(AVAILABLE DATA Opens)

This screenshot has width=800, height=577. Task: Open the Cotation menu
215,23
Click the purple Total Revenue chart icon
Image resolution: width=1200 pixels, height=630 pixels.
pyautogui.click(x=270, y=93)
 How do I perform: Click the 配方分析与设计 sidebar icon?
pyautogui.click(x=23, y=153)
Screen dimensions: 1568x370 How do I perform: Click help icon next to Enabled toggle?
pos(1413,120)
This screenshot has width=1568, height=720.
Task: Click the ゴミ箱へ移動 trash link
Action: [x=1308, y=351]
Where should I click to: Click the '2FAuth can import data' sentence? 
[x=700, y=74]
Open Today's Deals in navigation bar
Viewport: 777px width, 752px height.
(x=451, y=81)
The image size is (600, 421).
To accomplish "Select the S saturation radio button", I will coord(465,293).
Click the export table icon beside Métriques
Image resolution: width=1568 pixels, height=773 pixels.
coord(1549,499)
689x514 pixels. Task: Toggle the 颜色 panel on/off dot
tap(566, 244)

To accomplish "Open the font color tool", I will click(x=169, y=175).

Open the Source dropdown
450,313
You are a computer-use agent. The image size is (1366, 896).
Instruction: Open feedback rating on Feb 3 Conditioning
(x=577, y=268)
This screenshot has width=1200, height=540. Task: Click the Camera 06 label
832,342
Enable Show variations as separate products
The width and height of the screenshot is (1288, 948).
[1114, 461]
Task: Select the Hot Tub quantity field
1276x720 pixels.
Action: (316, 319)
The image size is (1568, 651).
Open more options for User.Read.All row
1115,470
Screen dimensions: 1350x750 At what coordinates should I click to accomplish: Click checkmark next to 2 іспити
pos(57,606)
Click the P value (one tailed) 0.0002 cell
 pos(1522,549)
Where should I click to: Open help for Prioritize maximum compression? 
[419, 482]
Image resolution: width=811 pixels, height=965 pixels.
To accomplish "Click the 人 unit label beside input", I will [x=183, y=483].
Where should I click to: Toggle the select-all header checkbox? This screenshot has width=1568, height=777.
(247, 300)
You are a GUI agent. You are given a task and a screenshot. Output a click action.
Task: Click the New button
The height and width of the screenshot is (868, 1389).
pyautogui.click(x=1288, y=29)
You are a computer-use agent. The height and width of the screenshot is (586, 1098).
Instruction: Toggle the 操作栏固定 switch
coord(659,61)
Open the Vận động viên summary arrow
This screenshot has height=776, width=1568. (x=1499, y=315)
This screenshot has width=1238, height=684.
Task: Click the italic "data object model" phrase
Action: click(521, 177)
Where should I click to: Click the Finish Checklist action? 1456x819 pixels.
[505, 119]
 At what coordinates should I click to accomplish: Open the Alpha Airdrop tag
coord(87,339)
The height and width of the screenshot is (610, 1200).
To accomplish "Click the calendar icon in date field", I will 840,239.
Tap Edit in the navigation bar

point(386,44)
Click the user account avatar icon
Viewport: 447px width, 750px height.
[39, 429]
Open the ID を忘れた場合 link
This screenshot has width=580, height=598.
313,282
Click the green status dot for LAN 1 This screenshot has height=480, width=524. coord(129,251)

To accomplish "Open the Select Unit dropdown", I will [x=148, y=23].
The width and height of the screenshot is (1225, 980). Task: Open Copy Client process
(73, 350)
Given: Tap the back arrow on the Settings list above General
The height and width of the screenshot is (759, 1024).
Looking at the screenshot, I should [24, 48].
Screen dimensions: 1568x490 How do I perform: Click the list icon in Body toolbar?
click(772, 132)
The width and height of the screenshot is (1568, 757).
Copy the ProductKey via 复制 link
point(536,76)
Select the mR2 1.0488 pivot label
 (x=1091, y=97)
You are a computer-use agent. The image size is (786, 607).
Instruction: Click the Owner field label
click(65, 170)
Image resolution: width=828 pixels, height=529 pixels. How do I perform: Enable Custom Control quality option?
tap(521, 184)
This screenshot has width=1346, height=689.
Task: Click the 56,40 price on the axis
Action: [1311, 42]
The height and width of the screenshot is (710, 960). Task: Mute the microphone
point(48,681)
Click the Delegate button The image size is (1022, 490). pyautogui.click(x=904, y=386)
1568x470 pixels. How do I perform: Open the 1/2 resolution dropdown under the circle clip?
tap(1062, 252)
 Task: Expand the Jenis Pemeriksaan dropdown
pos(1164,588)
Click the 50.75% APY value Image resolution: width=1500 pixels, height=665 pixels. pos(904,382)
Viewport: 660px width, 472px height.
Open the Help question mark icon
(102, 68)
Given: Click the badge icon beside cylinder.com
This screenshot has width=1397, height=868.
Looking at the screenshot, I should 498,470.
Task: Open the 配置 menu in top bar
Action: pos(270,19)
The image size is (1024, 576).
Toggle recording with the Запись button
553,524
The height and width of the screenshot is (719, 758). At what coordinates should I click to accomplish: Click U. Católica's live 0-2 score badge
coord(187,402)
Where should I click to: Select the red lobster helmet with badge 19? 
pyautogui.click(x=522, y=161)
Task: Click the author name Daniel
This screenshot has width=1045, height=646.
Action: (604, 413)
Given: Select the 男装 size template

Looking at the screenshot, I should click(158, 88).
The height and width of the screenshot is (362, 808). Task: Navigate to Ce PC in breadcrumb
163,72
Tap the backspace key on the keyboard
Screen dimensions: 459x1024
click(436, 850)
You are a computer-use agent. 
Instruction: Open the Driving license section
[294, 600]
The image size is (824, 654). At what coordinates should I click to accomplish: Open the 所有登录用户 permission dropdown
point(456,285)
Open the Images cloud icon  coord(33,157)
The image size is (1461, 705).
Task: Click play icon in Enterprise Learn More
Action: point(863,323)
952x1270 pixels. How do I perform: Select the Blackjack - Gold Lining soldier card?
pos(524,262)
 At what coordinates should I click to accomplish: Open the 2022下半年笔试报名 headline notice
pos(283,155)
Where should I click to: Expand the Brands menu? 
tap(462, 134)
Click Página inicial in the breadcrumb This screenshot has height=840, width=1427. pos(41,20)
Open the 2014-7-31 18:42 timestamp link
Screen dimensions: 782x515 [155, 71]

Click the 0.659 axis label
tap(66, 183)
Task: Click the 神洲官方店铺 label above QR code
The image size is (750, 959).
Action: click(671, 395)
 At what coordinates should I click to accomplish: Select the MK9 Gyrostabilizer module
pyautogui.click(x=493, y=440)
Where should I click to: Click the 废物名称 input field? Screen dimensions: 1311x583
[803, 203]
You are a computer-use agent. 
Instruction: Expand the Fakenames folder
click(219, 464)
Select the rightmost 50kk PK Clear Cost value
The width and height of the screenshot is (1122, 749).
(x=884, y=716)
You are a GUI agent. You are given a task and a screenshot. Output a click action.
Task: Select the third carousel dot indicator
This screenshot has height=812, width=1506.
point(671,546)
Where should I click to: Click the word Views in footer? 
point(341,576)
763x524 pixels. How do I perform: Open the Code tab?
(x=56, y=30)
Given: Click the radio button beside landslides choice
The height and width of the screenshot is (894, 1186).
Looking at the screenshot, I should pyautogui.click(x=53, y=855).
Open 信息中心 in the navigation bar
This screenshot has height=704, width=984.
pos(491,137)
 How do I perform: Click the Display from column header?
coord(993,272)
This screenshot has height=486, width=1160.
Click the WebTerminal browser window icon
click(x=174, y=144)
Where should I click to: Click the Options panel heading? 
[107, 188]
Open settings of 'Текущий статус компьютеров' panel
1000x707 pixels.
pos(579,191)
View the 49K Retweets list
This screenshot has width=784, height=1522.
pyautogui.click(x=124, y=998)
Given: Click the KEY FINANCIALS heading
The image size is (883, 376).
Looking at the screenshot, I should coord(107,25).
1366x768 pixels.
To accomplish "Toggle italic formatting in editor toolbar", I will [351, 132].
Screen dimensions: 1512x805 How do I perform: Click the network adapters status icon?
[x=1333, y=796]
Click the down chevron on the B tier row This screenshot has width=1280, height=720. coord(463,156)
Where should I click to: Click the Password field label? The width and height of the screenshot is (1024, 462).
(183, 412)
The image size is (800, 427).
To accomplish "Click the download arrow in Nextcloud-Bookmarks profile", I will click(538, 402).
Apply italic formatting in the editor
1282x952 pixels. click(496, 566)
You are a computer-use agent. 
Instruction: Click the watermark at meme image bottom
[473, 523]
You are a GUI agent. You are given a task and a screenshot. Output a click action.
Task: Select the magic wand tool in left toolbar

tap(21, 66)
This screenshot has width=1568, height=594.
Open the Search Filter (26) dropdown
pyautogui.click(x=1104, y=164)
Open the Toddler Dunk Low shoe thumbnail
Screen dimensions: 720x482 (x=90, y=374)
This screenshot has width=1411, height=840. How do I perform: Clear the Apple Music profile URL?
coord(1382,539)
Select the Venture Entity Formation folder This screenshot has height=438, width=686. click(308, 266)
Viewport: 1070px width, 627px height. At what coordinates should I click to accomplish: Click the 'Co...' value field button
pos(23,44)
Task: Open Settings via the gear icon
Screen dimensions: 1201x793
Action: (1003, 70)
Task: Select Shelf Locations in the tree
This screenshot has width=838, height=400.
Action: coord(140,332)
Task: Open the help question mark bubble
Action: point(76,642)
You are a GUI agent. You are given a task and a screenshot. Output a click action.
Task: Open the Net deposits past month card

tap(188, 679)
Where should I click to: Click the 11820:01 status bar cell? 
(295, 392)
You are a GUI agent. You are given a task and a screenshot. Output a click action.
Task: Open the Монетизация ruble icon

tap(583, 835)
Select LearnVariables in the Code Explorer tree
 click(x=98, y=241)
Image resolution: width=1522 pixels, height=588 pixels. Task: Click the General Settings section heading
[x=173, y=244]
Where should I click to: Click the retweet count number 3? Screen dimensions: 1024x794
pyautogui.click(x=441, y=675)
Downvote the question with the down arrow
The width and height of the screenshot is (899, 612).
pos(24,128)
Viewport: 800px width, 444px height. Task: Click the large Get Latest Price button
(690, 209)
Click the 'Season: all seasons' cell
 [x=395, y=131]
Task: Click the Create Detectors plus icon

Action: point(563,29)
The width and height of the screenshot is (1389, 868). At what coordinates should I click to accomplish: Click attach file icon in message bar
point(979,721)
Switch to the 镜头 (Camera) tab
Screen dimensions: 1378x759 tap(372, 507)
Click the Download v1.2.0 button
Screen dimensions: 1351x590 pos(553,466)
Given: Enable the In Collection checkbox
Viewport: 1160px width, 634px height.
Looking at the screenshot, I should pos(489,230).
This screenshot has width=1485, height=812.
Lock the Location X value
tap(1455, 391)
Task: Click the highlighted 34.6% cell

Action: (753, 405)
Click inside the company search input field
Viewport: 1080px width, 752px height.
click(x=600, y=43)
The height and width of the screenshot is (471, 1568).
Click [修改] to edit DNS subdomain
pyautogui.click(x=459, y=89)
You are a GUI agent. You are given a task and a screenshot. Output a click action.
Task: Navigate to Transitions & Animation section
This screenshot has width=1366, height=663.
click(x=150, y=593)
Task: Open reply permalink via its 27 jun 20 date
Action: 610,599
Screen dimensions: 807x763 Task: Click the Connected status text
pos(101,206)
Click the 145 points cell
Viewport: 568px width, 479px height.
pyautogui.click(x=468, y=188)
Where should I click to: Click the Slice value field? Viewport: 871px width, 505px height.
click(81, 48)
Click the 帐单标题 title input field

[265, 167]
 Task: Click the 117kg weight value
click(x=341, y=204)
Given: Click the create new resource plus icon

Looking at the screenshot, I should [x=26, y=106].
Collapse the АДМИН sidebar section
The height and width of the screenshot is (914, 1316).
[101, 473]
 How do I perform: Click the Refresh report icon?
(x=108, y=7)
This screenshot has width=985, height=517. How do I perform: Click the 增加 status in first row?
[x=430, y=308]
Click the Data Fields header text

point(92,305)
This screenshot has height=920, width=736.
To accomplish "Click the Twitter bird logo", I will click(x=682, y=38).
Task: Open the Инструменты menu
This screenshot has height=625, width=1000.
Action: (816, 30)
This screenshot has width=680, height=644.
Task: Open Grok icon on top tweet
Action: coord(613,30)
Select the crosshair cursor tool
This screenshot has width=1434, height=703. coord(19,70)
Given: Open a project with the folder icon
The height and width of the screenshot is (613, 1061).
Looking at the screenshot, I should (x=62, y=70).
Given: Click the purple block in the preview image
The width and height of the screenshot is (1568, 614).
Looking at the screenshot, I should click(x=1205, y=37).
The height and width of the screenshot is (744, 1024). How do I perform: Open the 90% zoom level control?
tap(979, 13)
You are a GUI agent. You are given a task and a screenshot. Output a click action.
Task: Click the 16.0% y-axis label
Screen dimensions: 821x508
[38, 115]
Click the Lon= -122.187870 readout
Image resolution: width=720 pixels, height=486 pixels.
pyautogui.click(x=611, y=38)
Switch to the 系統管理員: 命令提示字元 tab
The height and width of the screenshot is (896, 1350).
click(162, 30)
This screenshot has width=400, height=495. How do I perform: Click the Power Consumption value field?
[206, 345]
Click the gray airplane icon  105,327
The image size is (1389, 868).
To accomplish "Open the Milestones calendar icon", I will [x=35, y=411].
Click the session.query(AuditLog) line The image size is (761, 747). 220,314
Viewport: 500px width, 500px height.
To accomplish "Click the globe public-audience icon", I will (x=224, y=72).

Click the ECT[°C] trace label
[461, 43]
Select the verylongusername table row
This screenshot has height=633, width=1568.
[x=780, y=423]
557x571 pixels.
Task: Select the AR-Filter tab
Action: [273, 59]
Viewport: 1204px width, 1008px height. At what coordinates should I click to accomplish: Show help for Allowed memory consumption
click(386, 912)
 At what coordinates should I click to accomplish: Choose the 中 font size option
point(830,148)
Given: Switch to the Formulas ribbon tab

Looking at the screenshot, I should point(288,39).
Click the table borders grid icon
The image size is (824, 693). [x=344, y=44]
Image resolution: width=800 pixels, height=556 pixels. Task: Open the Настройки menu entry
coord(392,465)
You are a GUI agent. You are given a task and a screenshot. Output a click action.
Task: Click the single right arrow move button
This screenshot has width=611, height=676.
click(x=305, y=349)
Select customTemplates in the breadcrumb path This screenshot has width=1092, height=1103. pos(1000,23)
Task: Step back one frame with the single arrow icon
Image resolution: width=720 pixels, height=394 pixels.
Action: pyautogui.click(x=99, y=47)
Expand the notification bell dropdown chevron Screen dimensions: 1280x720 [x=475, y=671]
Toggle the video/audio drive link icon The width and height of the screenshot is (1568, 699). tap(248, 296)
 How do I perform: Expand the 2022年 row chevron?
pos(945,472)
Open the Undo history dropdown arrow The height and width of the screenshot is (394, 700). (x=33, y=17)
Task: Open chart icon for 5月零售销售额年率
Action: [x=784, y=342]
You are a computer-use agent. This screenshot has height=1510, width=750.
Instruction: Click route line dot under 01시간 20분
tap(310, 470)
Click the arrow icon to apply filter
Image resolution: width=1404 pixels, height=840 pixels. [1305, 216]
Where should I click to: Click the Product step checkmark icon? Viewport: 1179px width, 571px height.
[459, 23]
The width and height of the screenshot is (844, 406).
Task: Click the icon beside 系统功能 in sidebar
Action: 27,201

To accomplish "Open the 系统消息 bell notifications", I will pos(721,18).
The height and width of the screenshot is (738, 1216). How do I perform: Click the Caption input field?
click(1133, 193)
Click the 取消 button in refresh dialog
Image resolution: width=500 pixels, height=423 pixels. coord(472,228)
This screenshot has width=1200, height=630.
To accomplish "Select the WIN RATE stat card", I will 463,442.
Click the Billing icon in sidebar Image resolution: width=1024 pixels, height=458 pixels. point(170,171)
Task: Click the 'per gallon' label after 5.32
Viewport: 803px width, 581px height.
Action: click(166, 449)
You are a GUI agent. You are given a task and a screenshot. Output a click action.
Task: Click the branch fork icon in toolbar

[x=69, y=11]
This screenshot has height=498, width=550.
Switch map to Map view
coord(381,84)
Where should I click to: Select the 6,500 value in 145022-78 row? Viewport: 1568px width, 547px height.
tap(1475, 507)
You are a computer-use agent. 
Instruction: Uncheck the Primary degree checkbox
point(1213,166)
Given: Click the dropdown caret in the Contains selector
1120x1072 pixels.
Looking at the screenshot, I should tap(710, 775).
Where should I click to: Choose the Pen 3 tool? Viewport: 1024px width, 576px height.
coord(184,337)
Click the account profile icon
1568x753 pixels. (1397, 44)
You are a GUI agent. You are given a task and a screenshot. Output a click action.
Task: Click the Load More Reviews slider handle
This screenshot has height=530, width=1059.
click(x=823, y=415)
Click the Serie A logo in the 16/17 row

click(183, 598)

(AVAILABLE DATA Closes)

◆ ASSIGNMENT ◆
Find "Image resolution: width=1522" in the entries above and copy that whole line exactly, then each line after it through the line that contains "Task: Navigate to Transitions".

◆ ANSWER TO THIS PROBLEM ◆
Image resolution: width=1522 pixels, height=588 pixels. Task: Click the General Settings section heading
[x=173, y=244]
Where should I click to: Click the retweet count number 3? Screen dimensions: 1024x794
pyautogui.click(x=441, y=675)
Downvote the question with the down arrow
The width and height of the screenshot is (899, 612).
pos(24,128)
Viewport: 800px width, 444px height. Task: Click the large Get Latest Price button
(690, 209)
Click the 'Season: all seasons' cell
 [x=395, y=131]
Task: Click the Create Detectors plus icon

Action: point(563,29)
The width and height of the screenshot is (1389, 868). At what coordinates should I click to accomplish: Click attach file icon in message bar
point(979,721)
Switch to the 镜头 (Camera) tab
Screen dimensions: 1378x759 tap(372, 507)
Click the Download v1.2.0 button
Screen dimensions: 1351x590 pos(553,466)
Given: Enable the In Collection checkbox
Viewport: 1160px width, 634px height.
Looking at the screenshot, I should pos(489,230).
This screenshot has width=1485, height=812.
Lock the Location X value
tap(1455, 391)
Task: Click the highlighted 34.6% cell

Action: (753, 405)
Click inside the company search input field
Viewport: 1080px width, 752px height.
click(x=600, y=43)
The height and width of the screenshot is (471, 1568).
Click [修改] to edit DNS subdomain
pyautogui.click(x=459, y=89)
You are a GUI agent. You are given a task and a screenshot. Output a click action.
Task: Navigate to Transitions & Animation section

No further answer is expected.